NO EXISTE LO MALO, NI LA CULPABILIDAD, NI LOS ERRORES

NO EXISTE LO MALO, NI LA CULPABILIDAD, NI LOS ERRORES

En mi opinión, una gran parte de las personas tienden a ser excesivamente exigentes consigo mismas, poco tolerantes y nada comprensivas –sólo una milésima parte de lo tolerantes y comprensivas que son con los otros-, y más tendentes a reprocharse y culpabilizarse que a aceptarse y comprenderse.

Y si lo deseas, te paras un momentito, piensas en cómo te comportas contigo cuando te pillas en eso que calificas como errores, cómo aparece un sentimiento de culpa al que no le aplicas la comprensión amable, o cómo te tratas cuando te reconoces en una equivocación, y comprobarás que en esos casos aparece inmediatamente tu Inquisición particular, la intransigencia, una mueca seria en tu rostro, y una dureza innecesaria en tu corazón.
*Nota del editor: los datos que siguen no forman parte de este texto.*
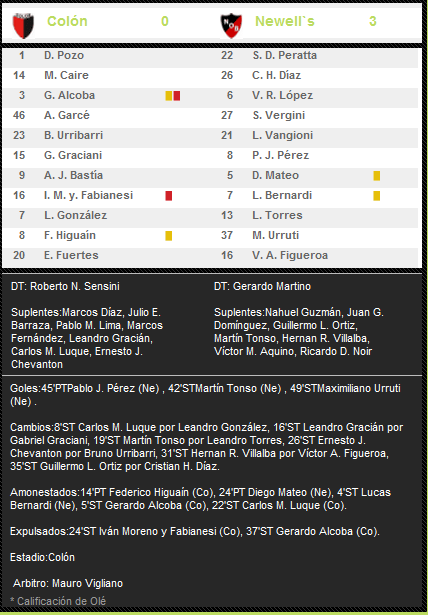Image resolution: width=428 pixels, height=615 pixels.
Task: Click Newell's score of 3
Action: [373, 21]
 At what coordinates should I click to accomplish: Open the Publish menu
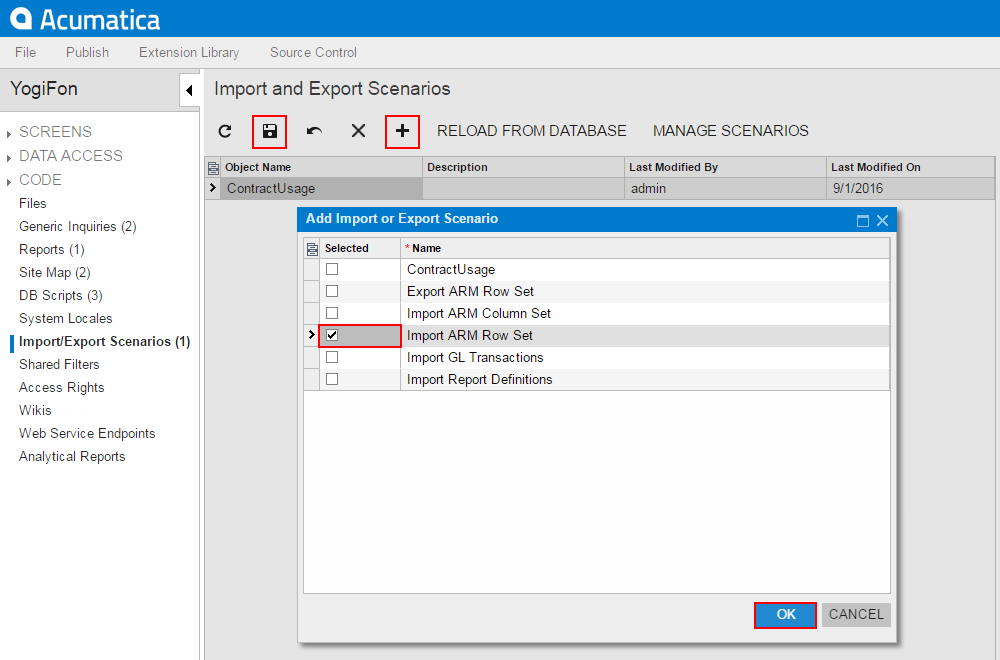(x=88, y=52)
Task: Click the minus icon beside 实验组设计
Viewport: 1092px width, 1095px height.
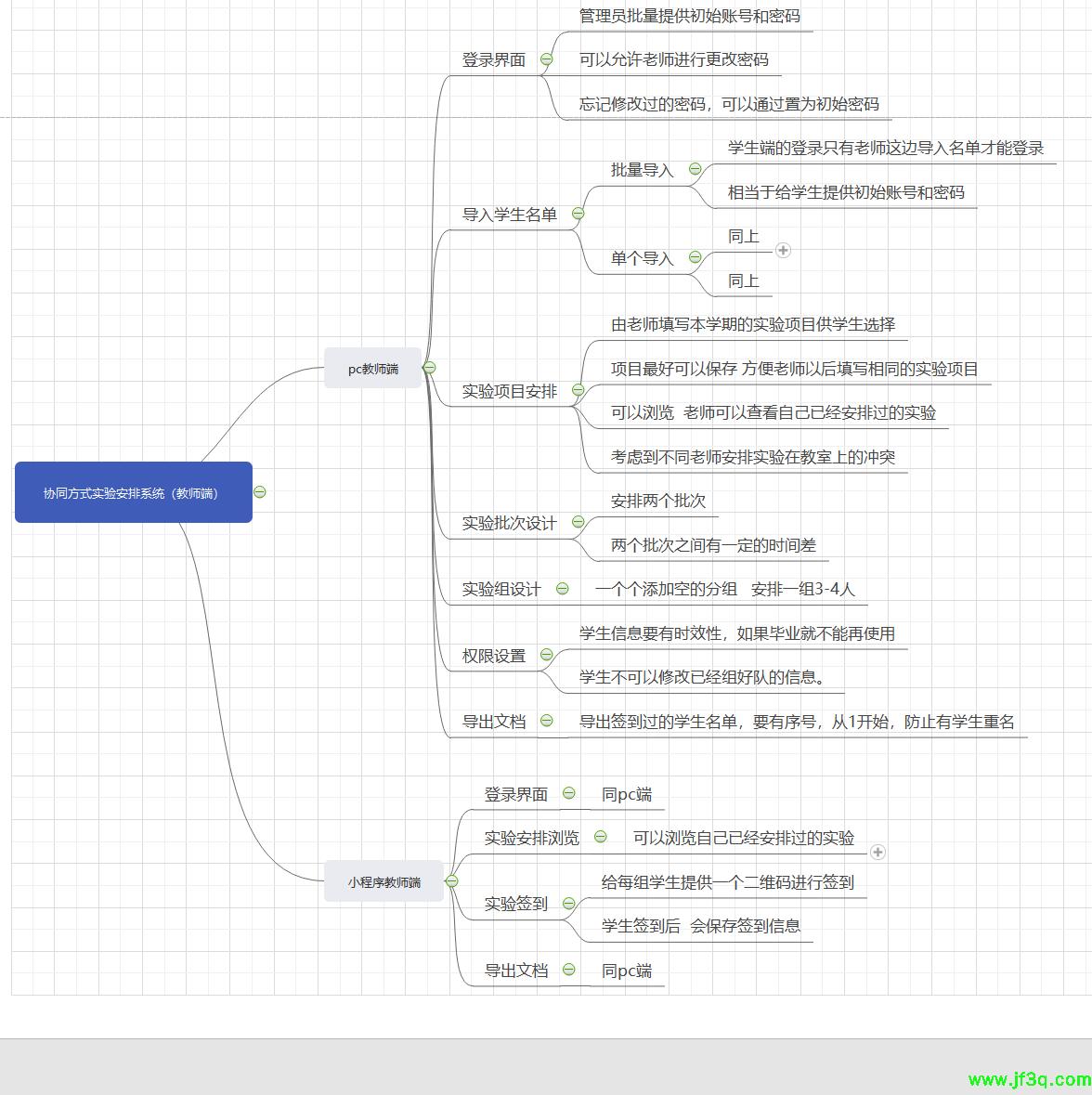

Y todo es culpa de la etiqueta o el adjetivo que le pones a las cosas que suceden.

Conviene evitar cualquier auto-castigo. No existen los errores, no existe lo malo, no hay equivocaciones: sólo hay experiencias. Y punto.

Sí es cierto que cada experiencia que vivimos aporta una experiencia, un conocimiento, una lección que puede ser utilizada en otra ocasión, pero no es necesario ejercitar un correctivo penalizador para lo que ya está hecho.

En esos casos es contraproducente -puesto que uno ya siente inevitablemente el malestar que le proporciona la propia conciencia- hurgar más en la herida, o echarle vinagre por encima, culpabilizarse sin la opción de la aceptación –quien quiera que cambie “aceptación” por “perdón”-, enemistarse consigo mismo, menospreciarse o despreciarse, reprocharse con saña e intransigencia, y retirarse la mirada en los ojos en los espejos.

Quien de verdad sale perjudicado con esa actitud es uno mismo.

No hay amor en ello, ni Autoestima, ni aceptación de la naturaleza humana y sus circunstancias, sino una autoexigencia que está por encima de las propias limitaciones, y un distanciamiento innecesarios entre el humano que uno está siendo -con sus limitaciones y su no saber actuar del modo óptimo en todos los actos y siempre-, y el Uno Mismo que uno es en realidad, que incluye también al humano, y es comprensivo y benevolente con cada acto de cada uno.

Hay una diferencia sustancial entre el darse cuenta de lo que uno ha hecho y con lo que no se siente satisfecho -que es la forma correcta de actuar para aprender a estar atento en la próxima situación similar que se presente-, y el iniciar una Cruzada despiadada de acoso y derribo, desde una actitud de rechazo en el que las bases de la enemistad quedan claramente marcadas.

Con esa actitud uno no colabora llevándose de la mano cariñosamente hasta el siguiente paso –como haría una madre amorosa con su hijo cuando está aprendiendo a andar-, sino que se convierte en el crítico acusador e inquisitivo cuya única misión fuera criticar y destruir.

Así no se aprende, no se mejora. Así se hace más grande la distancia, más lejana la reconciliación, más imposible el estar a gusto y en paz consigo mismo.

Está a nuestra disposición el camino del amor, la posibilidad de hacer las cosas del mejor modo, del modo que nos beneficie directamente y nos evite todo aquello que es desagradable y es evitable.

Está en nuestra decisión ser comprensivos con nosotros, tratarnos bien, comprender nuestras decisiones inapropiadas, los desaciertos que no han sido intencionados, y aceptar los descuidos que pueden ser corregidos en la próxima ocasión.

Está el Amor Propio. Y en estos casos enumerados se presenta la ocasión de demostrárnoslo.

Pero… ¿castigarse?, ¿enemistarse consigo mismo? ¡¡Nunca!!